Your objective:
Please return the lines of the data that contain "settings".

+++

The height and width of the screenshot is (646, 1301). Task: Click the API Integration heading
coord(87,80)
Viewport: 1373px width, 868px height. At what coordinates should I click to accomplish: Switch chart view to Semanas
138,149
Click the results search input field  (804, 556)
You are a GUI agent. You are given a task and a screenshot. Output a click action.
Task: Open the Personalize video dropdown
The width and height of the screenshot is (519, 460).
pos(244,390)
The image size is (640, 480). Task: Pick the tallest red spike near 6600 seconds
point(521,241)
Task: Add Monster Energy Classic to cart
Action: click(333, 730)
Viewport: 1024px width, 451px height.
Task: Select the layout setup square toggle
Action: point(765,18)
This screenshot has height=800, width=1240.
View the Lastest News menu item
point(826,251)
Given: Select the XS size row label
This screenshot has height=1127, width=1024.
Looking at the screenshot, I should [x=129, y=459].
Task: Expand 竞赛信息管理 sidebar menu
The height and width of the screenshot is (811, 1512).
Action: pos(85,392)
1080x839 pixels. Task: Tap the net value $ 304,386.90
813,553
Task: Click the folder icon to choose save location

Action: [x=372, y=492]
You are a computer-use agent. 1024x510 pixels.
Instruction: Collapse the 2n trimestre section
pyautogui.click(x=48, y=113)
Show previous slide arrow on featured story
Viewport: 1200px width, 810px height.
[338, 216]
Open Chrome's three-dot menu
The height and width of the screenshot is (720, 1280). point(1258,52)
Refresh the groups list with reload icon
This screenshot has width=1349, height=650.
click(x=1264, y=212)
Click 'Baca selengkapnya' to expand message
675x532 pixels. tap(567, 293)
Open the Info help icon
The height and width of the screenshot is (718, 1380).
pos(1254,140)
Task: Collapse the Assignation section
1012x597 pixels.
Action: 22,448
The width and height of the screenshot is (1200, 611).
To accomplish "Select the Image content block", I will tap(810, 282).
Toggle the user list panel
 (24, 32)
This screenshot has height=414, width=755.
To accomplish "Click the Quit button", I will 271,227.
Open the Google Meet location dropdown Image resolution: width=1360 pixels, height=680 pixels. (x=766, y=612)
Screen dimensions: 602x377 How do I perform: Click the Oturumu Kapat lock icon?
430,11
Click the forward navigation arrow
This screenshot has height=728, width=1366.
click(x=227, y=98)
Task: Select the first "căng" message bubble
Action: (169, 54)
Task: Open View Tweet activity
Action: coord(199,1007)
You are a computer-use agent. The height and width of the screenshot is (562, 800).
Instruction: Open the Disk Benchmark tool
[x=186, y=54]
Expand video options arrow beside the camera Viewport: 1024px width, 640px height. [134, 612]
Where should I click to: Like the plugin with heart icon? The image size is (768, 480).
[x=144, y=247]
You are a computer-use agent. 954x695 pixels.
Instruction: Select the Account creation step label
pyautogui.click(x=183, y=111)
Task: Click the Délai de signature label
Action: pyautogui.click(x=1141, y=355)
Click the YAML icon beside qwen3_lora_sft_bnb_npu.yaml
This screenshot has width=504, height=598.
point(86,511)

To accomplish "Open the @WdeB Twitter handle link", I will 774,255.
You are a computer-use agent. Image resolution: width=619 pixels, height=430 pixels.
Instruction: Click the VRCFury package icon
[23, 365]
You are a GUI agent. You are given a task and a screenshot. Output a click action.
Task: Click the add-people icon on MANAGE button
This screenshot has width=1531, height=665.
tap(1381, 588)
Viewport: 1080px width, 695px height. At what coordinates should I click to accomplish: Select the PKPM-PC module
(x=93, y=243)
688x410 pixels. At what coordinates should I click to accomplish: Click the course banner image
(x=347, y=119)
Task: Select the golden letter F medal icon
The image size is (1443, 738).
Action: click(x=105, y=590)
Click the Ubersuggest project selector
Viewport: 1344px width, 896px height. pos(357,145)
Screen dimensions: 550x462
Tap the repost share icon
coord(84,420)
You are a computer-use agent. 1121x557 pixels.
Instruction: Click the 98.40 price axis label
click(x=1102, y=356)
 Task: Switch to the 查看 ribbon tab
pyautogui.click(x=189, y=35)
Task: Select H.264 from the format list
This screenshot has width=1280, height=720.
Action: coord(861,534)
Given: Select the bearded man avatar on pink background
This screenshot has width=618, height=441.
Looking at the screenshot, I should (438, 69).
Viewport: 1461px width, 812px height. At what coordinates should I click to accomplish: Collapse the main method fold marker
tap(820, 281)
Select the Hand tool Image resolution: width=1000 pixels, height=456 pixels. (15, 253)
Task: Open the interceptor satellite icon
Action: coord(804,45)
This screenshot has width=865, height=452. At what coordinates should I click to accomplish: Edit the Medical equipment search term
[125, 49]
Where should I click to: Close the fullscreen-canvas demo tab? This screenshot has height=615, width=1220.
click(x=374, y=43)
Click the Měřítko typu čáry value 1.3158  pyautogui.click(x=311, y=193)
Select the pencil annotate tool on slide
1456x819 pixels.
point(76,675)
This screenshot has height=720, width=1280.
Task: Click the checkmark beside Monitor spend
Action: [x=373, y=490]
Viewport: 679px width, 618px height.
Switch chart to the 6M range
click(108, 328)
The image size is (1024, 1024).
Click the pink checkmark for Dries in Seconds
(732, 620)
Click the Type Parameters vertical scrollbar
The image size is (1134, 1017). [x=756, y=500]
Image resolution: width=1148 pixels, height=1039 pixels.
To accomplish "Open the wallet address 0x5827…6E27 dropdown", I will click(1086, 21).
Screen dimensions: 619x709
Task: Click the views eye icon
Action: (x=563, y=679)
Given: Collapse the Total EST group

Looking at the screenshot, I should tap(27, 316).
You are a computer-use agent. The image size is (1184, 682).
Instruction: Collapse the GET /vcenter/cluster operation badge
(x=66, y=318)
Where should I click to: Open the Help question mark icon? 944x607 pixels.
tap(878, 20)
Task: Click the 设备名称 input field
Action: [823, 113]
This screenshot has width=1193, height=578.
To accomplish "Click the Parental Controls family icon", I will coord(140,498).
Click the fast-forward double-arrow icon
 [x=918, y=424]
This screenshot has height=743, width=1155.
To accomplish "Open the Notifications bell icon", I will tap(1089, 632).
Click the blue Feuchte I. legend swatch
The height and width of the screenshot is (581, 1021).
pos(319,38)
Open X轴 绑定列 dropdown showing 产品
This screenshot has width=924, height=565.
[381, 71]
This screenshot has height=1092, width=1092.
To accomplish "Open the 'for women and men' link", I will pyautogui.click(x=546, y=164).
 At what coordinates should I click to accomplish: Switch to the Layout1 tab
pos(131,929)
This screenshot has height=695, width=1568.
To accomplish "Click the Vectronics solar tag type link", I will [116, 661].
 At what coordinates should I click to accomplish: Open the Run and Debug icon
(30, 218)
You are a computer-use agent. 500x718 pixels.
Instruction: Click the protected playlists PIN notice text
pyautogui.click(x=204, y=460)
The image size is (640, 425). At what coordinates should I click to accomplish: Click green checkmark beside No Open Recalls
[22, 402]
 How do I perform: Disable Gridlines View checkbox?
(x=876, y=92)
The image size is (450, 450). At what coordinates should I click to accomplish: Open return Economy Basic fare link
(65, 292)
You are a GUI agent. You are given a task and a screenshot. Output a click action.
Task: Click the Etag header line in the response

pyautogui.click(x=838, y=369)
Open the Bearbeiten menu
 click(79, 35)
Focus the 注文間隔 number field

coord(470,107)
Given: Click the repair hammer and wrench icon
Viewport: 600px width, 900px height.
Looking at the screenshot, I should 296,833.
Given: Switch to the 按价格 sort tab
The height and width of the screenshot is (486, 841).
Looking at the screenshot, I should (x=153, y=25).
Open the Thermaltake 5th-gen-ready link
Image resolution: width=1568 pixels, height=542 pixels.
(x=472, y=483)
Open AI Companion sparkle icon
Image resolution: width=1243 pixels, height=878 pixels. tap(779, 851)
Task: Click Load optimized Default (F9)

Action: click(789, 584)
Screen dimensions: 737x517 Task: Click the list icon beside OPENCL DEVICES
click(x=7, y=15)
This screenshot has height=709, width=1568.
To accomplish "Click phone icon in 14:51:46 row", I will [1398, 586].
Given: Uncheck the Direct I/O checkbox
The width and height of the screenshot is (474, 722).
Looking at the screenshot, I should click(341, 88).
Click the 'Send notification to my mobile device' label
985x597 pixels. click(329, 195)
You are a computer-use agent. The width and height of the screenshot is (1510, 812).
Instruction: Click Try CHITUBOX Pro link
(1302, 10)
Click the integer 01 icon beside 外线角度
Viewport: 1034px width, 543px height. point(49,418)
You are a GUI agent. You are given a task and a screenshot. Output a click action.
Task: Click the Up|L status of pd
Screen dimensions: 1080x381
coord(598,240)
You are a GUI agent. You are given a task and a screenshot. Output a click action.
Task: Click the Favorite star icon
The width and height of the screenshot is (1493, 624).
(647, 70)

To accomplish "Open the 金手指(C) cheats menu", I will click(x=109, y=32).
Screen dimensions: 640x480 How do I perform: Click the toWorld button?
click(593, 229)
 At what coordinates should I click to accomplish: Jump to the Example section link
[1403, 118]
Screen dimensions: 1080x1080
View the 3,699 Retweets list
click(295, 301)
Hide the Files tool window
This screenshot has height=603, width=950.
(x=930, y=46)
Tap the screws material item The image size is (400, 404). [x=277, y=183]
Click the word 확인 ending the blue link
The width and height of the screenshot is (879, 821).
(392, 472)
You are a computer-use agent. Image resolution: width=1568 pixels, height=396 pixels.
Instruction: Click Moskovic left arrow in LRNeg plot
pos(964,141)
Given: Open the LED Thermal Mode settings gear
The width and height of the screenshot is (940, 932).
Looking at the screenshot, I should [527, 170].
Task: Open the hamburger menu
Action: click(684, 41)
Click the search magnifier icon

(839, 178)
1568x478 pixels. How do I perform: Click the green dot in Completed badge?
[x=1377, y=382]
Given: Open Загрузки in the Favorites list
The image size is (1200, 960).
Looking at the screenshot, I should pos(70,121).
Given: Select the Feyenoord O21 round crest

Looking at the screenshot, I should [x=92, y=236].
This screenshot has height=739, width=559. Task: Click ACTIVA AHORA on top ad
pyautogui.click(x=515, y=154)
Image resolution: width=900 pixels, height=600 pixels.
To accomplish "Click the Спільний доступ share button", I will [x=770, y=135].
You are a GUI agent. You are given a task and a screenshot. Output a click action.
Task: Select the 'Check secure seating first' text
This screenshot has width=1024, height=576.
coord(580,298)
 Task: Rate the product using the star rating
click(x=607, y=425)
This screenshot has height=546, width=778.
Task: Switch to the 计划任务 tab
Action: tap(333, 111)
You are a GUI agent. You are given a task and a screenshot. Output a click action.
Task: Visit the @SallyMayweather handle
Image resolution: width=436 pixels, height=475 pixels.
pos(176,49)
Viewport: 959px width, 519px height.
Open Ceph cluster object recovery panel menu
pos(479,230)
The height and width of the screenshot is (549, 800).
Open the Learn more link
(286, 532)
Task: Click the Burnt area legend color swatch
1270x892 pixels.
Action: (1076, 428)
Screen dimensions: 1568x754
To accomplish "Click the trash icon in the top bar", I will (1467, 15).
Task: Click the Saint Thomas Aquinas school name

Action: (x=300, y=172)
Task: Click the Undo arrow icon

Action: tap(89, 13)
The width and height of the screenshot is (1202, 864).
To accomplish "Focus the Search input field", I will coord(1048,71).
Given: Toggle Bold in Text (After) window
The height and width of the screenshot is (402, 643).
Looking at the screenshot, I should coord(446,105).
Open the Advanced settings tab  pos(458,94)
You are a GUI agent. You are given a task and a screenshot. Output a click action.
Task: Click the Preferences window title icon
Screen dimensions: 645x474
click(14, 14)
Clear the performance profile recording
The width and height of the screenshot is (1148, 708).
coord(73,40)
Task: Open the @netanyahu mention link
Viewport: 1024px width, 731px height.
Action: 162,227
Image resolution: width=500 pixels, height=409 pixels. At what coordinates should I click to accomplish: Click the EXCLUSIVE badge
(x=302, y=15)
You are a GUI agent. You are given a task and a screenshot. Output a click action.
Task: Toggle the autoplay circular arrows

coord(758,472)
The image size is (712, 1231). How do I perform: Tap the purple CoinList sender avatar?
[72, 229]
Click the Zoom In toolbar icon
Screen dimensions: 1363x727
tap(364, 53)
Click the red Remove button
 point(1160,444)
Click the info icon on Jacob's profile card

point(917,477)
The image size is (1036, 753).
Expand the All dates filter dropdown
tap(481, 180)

+++

Output of the task:
Given: Open the LED Thermal Mode settings gear
Open the Advanced settings tab  pos(458,94)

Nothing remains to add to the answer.